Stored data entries
▬▬▬▬▬▬
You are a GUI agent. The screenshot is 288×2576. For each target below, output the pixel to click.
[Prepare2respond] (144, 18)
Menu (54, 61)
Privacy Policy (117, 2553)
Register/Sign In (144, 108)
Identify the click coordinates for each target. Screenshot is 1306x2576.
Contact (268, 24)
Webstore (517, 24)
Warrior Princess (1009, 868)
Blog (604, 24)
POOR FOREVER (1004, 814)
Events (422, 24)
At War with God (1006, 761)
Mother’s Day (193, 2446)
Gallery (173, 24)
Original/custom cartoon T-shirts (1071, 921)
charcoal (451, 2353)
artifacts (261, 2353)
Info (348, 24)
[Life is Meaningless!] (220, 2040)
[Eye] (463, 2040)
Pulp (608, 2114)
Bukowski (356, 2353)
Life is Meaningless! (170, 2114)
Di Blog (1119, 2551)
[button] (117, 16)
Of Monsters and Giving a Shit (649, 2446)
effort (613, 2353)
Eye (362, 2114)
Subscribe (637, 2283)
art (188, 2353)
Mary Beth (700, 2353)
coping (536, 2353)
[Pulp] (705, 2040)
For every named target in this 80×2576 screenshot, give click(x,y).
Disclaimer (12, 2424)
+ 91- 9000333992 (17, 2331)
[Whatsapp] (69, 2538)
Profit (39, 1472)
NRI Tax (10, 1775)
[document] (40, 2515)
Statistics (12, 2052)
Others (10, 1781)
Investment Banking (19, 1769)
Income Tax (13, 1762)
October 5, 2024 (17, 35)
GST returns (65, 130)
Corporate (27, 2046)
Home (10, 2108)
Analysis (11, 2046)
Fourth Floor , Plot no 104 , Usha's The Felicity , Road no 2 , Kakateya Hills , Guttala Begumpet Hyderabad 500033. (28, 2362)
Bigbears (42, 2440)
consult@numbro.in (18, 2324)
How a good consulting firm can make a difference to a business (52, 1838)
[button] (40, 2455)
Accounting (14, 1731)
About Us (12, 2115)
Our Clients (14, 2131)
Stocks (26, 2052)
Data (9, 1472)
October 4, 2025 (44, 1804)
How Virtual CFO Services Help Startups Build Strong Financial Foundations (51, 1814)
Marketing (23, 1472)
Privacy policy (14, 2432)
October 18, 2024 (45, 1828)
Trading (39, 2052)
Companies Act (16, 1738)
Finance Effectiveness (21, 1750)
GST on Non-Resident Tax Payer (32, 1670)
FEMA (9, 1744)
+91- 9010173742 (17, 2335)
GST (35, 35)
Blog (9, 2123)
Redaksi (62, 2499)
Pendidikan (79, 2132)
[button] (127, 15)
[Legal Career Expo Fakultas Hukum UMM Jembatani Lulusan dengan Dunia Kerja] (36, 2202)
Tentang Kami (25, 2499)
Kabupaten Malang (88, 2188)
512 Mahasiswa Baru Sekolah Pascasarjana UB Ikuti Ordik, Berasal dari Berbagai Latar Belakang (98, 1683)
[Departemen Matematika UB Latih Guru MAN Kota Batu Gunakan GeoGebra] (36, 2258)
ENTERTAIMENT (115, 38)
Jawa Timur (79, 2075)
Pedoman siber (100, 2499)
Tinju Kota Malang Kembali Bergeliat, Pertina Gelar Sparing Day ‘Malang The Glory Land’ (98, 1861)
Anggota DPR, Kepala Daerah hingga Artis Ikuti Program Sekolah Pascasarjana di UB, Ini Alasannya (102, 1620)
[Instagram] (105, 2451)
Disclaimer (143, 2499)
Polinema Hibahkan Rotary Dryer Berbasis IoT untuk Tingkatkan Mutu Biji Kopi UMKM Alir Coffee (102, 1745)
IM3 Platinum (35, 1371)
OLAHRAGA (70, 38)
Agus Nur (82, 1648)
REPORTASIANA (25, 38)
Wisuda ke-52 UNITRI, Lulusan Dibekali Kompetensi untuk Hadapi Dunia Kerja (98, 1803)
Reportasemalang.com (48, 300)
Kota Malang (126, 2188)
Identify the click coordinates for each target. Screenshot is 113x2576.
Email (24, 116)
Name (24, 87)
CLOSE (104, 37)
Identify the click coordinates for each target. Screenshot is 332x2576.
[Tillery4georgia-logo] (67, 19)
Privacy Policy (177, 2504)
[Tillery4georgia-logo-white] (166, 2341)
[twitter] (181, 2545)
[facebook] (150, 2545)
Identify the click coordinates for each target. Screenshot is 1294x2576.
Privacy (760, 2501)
▬▬▬▬▬▬
◆ Requirement ◆
Every line above that holds the word "Meaningless" is to be found and copied.

◆ Response ◆
[Life is Meaningless!] (220, 2040)
Life is Meaningless! (170, 2114)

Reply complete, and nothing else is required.